As Conferências Euromed, por seu turno, inserem-se na prioridade que decidimos atribuir à cooperação com o Sul, no quadro do Processo de Barcelona e da Nova Política de Vizinhança, e sublinham o valor que atribuímos ao relançamento de um debate político de fundo com os nossos parceiros da orla sul do Mediterrâneo, em particular nos domínios do desenvolvimento e das migrações.
Quero, finalmente, sublinhar aquela que será uma iniciativa maior da nossa presidência: Portugal propõe-se realizar em Dezembro a segunda Cimeira entre a União Europeia e a África. Há sete anos que a Europa não tem um diálogo institucional estruturado com África – o que é uma lacuna incompreensível na política externa europeia. Se há País que não se pode resignar a esta situação e que tudo fará para a ultrapassar, esse País é Portugal. Já estivemos na base da primeira e última Cimeira, no Cairo, em 2000 e queremos estar, de novo, na base de uma nova parceria estratégica entre a Europa e África, tendo em vista os objectivos do desenvolvimento sustentável, da paz, do combate às doenças endémicas e de uma gestão equilibrada e mutuamente vantajosa dos fluxos migratórios.

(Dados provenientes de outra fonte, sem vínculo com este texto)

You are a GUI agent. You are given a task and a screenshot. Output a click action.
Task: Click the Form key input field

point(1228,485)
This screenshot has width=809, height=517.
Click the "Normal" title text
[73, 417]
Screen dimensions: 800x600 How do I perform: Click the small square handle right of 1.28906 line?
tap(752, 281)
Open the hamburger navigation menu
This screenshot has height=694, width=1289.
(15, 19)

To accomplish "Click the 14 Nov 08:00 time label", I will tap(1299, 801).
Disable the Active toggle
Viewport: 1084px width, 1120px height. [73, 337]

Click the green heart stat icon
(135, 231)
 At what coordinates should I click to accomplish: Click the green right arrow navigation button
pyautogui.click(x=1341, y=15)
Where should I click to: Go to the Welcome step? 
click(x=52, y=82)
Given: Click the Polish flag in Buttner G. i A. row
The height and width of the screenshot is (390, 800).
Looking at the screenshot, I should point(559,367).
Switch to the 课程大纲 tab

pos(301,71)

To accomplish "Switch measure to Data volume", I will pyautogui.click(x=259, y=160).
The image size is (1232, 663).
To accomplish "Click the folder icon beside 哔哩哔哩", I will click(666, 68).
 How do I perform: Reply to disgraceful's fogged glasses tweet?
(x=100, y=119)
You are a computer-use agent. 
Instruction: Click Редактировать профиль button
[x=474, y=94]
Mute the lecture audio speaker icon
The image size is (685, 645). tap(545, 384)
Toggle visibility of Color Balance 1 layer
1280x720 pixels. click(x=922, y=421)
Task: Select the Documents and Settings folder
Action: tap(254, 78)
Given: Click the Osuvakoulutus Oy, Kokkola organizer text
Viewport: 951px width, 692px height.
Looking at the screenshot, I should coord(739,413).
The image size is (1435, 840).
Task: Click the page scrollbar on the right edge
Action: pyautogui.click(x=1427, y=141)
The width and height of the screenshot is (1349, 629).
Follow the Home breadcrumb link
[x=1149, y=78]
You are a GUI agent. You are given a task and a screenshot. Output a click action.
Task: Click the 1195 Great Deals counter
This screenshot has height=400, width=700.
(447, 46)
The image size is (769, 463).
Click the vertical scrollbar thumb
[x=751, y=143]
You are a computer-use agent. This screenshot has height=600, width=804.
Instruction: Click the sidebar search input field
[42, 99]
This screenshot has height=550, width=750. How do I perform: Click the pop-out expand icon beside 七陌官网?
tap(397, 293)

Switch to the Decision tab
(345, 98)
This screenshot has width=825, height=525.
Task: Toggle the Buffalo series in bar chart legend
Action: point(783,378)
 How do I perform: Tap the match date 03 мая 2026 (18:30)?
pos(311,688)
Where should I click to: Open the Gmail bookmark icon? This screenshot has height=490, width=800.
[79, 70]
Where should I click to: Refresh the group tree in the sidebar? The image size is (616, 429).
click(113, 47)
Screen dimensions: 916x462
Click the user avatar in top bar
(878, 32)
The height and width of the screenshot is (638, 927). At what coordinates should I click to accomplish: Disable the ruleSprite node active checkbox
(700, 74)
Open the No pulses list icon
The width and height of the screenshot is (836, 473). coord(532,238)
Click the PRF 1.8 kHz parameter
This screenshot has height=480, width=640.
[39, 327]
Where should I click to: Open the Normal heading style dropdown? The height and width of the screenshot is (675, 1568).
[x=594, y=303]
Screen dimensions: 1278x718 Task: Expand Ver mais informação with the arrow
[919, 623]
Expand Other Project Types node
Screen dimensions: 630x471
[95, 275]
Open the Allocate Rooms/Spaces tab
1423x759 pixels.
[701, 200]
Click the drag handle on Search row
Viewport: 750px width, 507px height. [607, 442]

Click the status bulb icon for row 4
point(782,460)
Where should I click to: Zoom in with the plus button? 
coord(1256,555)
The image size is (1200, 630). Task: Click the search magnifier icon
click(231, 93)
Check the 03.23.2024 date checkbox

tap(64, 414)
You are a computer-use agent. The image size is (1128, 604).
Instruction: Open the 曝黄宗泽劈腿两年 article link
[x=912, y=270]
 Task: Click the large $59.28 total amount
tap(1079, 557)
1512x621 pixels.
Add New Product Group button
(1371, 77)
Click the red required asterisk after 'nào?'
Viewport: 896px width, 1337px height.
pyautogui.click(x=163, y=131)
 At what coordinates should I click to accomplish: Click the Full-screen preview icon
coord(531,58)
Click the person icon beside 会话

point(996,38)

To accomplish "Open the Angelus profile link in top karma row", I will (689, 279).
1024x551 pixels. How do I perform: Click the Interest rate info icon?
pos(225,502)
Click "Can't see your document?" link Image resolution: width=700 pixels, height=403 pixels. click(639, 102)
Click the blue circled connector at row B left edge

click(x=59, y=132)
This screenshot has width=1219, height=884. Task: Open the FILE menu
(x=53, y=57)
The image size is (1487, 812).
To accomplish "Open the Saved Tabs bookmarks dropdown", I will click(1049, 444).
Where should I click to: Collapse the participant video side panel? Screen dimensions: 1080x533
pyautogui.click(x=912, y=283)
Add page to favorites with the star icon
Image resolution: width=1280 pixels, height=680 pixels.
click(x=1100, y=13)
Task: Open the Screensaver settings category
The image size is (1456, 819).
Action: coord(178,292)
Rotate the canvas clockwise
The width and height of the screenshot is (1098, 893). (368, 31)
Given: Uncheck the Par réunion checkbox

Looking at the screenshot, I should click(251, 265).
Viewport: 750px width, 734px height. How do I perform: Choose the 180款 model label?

5. Construir consensos para fazer avançar o projecto europeu
Senhor PresidenteSenhoras e Senhores Deputados
Temos consciência de que assumimos a presidência num momento delicado da conjuntura internacional e que estamos perante impasses e bloqueamentos que há demasiado tempo persistem na Europa. Esta presidência vai exigir da nossa parte rigor, profissionalismo e disciplina. As presidências, por si sós, não resolvem todos os problemas, mas podem fazer a diferença - se assumirem objectivos claros, humildade na forma de os prosseguir e vontade de enfrentar os problemas, promovendo os indispensáveis consensos entre todos os Estados-membros para fazer avançar o projecto europeu.
Essa é a nossa firme intenção. Manteremos um relacionamento permanente com o Parlamento Europeu e contamos com a colaboração estreita da Comissão e, em especial, do seu presidente, Durão Barroso. Poderemos contar, também, com o apoio do Alto Representante para a Política Externa, Javier Solana. E não duvido da vontade e do empenhamento de todos os nossos parceiros europeus.
Confio, sobretudo, na qualidade e no profissionalismo da nossa diplomacia e de todos os técnicos que, aos diversos níveis, assumirão as responsabilidades da presidência. E, sobretudo, sei que posso contar com o apoio dos portugueses, para quem o projecto europeu sempre representou um objectivo político maior, assente num largo consenso nacional.